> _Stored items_
######

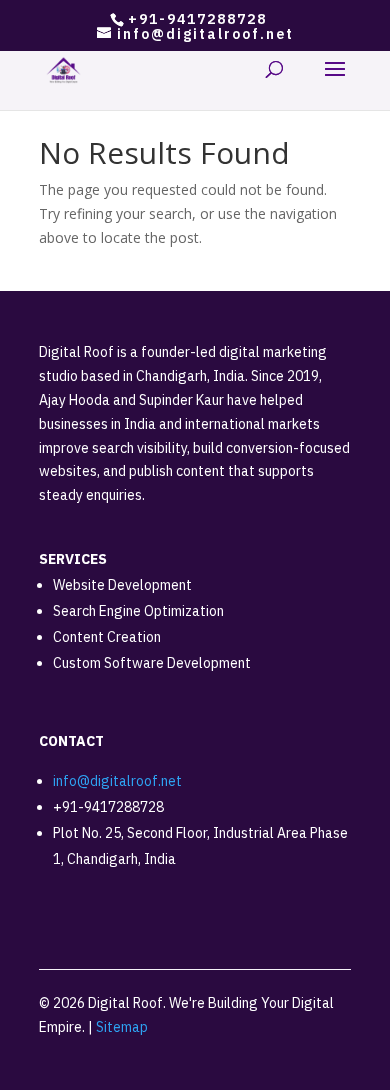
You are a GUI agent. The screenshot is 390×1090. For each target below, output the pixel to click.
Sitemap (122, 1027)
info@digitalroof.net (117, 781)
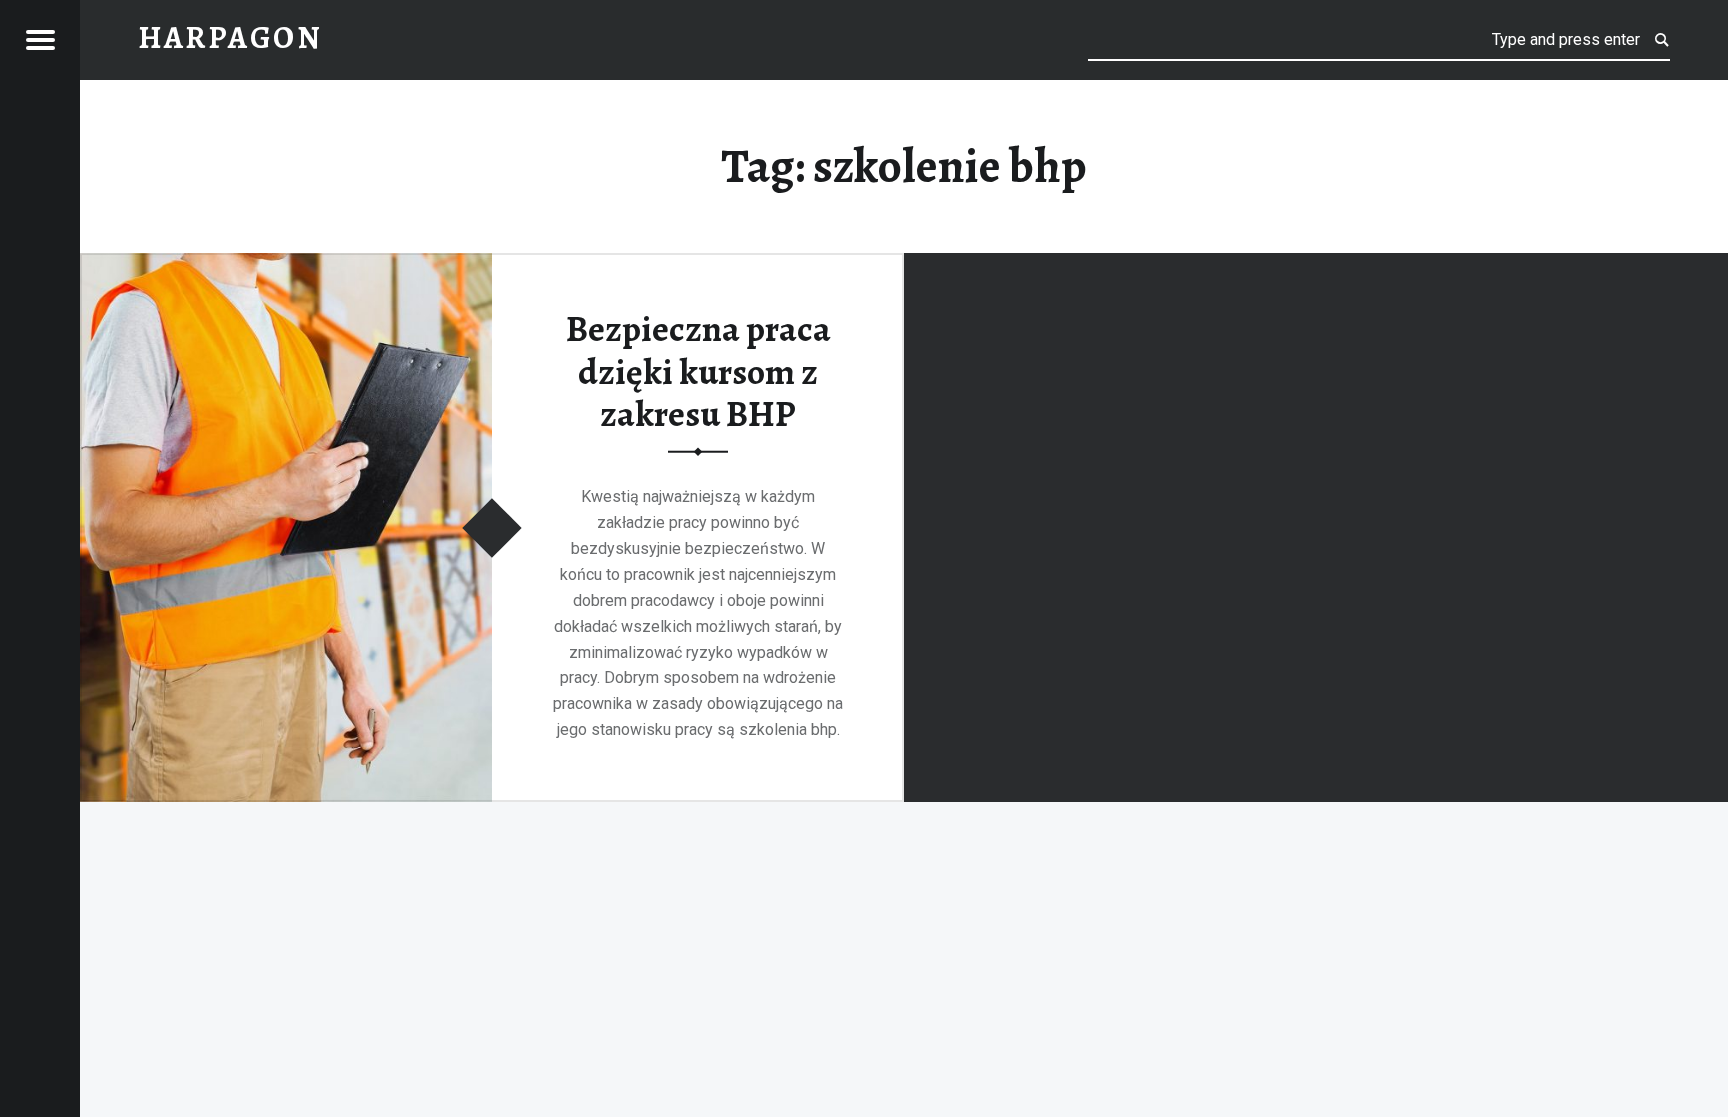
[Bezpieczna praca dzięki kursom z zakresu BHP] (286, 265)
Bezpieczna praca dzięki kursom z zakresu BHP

######

> _TASK GOAL_
A word-for-word copy of the lines from the one with "Sitemap (122, 1027)" through the last line of the data above is required, with both end lines included and no pictures.

> _REPLY_
Sitemap (122, 1027)
info@digitalroof.net (117, 781)
[Bezpieczna praca dzięki kursom z zakresu BHP] (286, 265)
Bezpieczna praca dzięki kursom z zakresu BHP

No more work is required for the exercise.